*** ENTRIES PROVIDED ***

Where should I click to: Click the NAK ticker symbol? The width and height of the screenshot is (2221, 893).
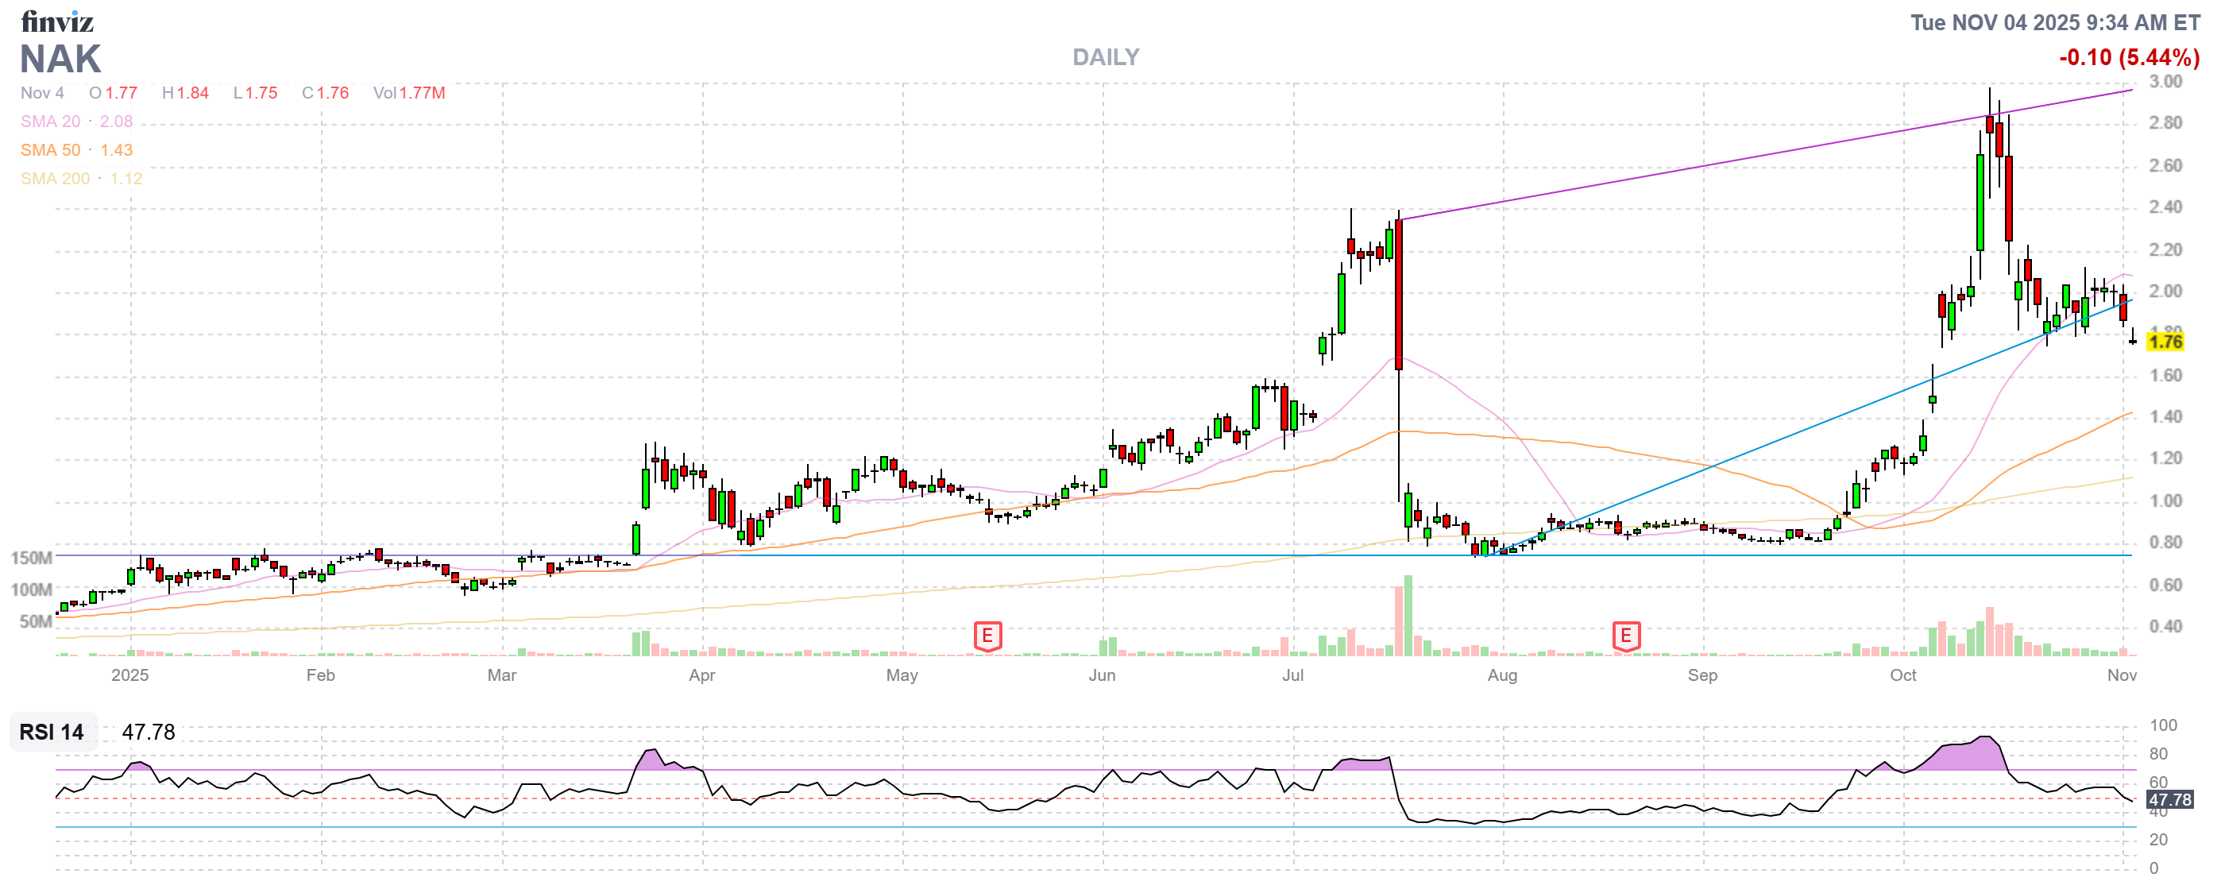click(60, 59)
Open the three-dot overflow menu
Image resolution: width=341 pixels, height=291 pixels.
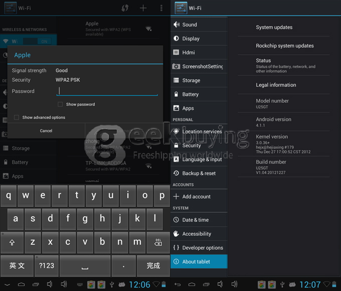coord(161,8)
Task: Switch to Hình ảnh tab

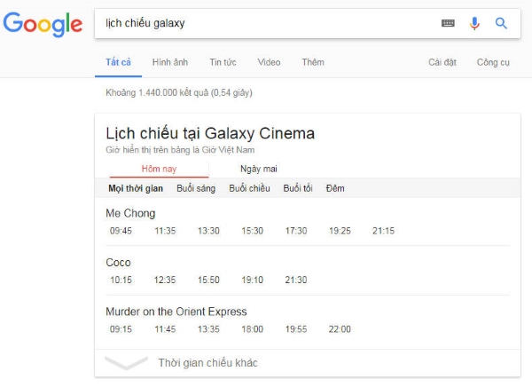Action: pos(169,62)
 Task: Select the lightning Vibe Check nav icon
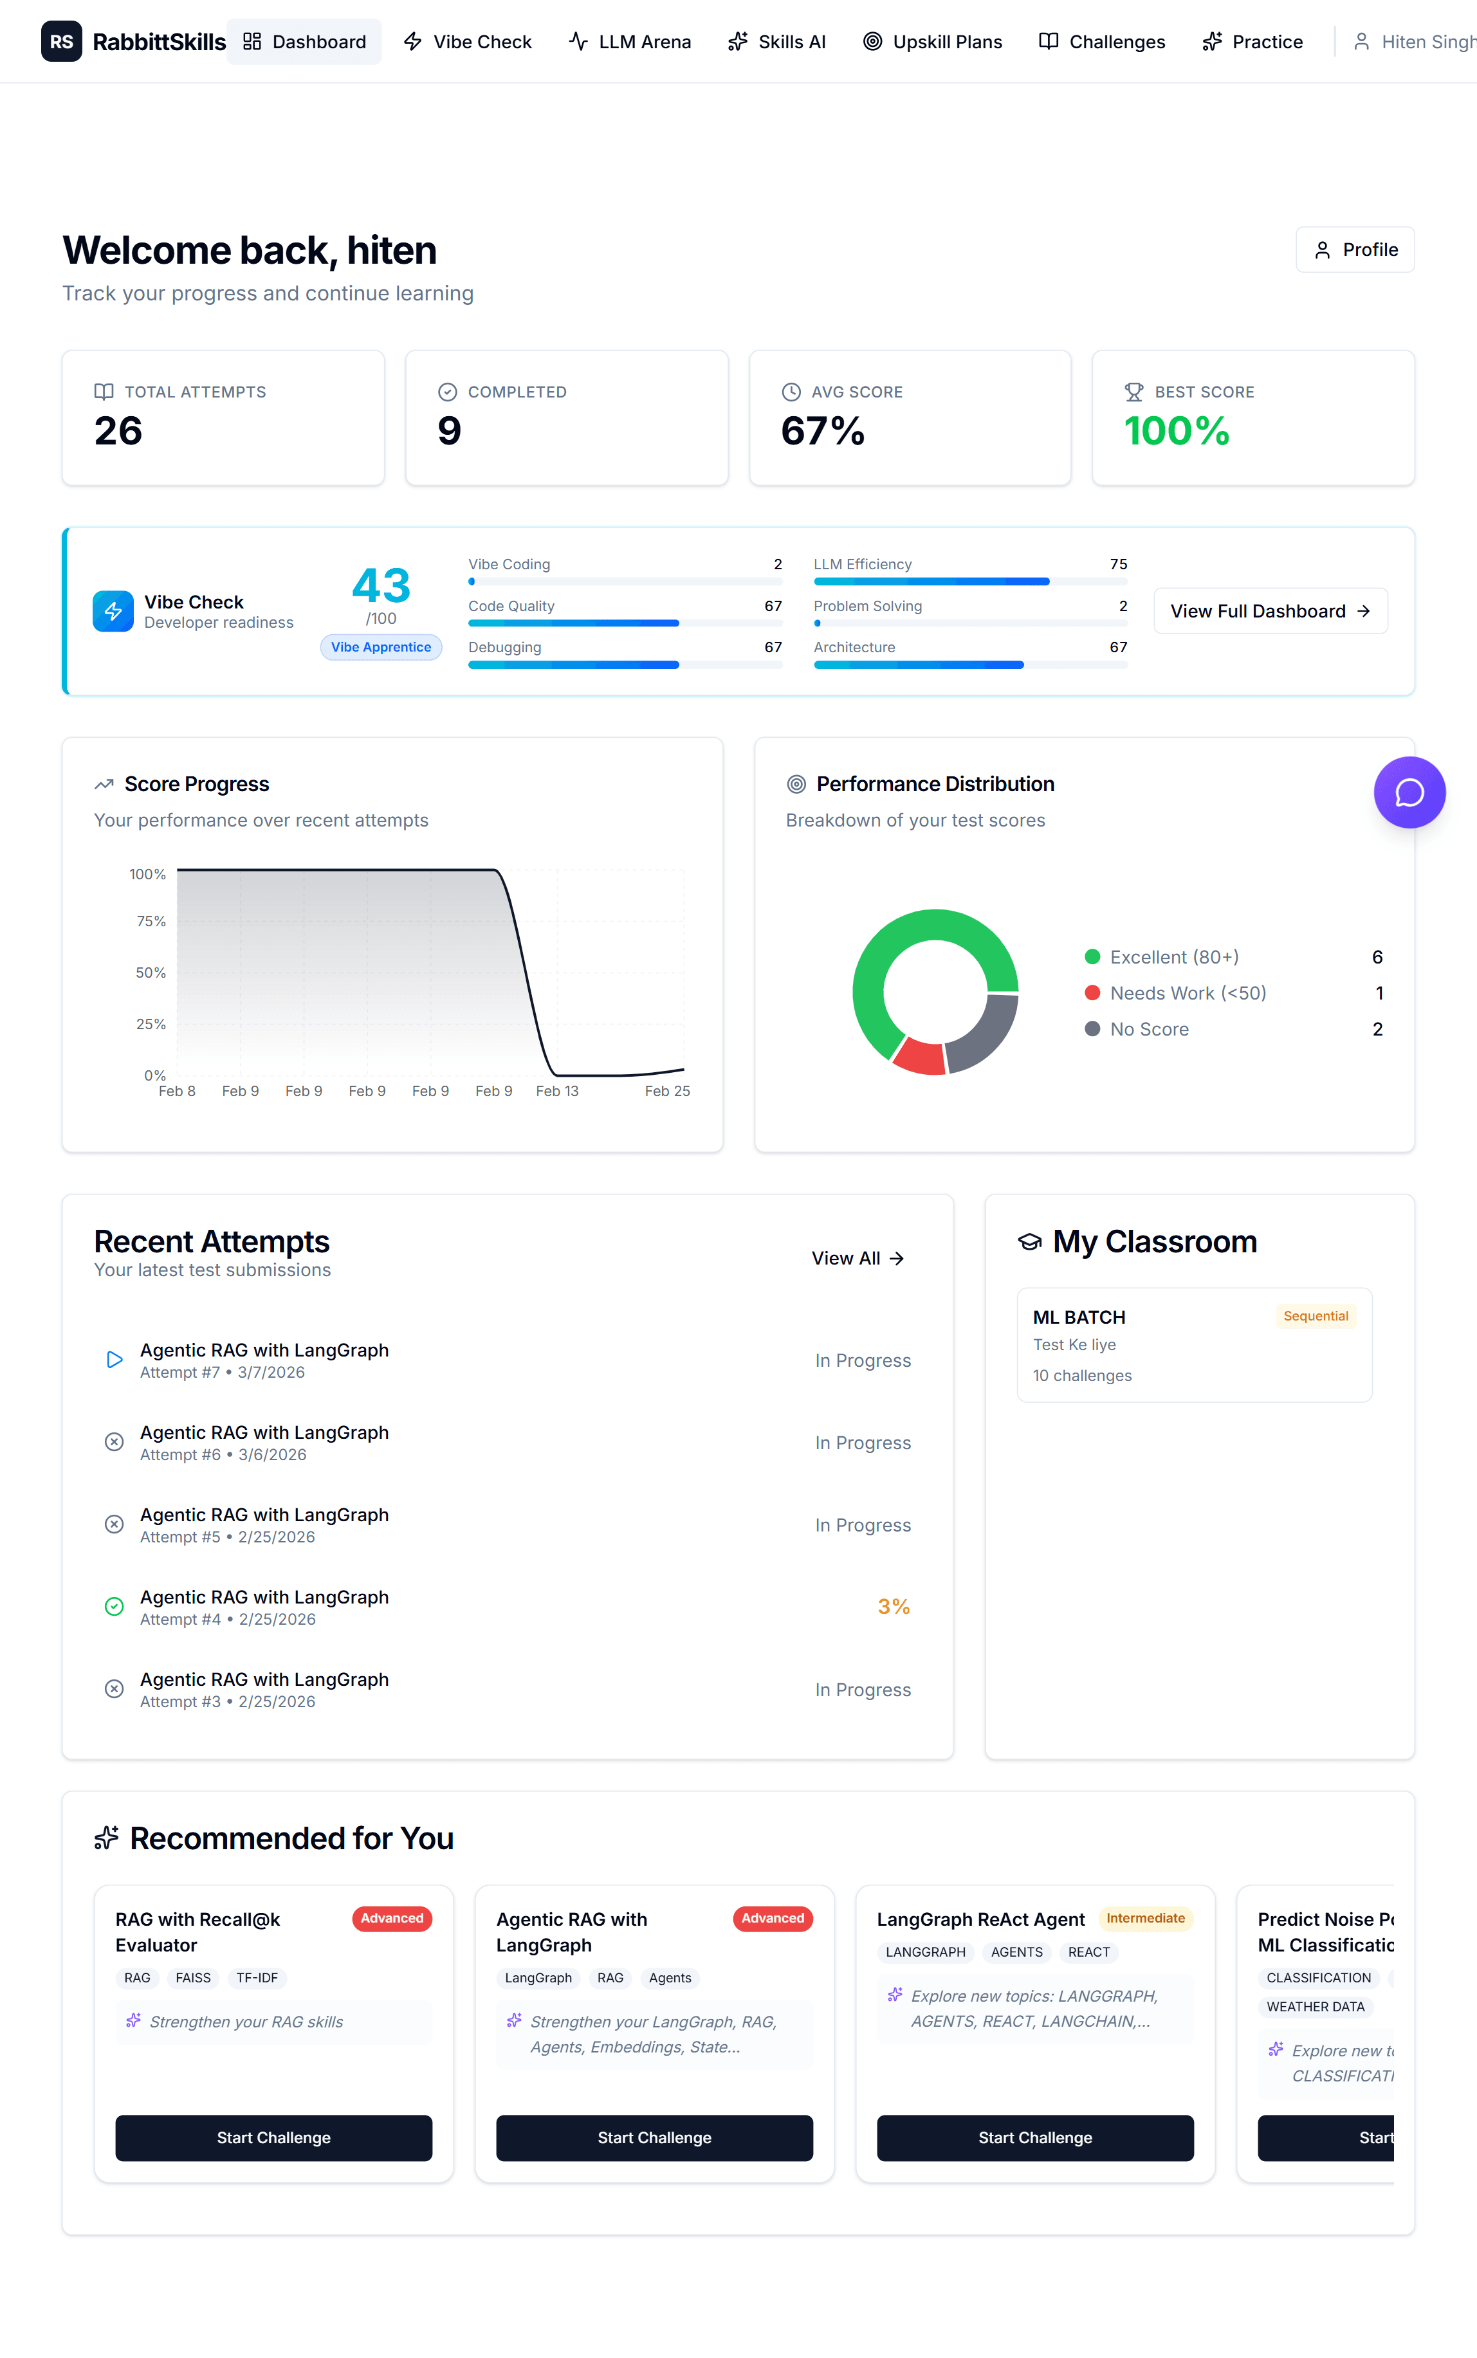[x=414, y=41]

***

| GIVEN REQUEST |
Edit the listing above so that "Task" becomes "Instruction" everywhere it occurs and nothing else changes. Omit the pictures from your version.

| EXPECTED ANSWER |
Where should I click to: Click the NAK ticker symbol? The width and height of the screenshot is (2221, 893).
click(60, 59)
Open the three-dot overflow menu
Image resolution: width=341 pixels, height=291 pixels.
coord(161,8)
Instruction: Switch to Hình ảnh tab

Action: pos(169,62)
 Instruction: Select the lightning Vibe Check nav icon
[x=414, y=41]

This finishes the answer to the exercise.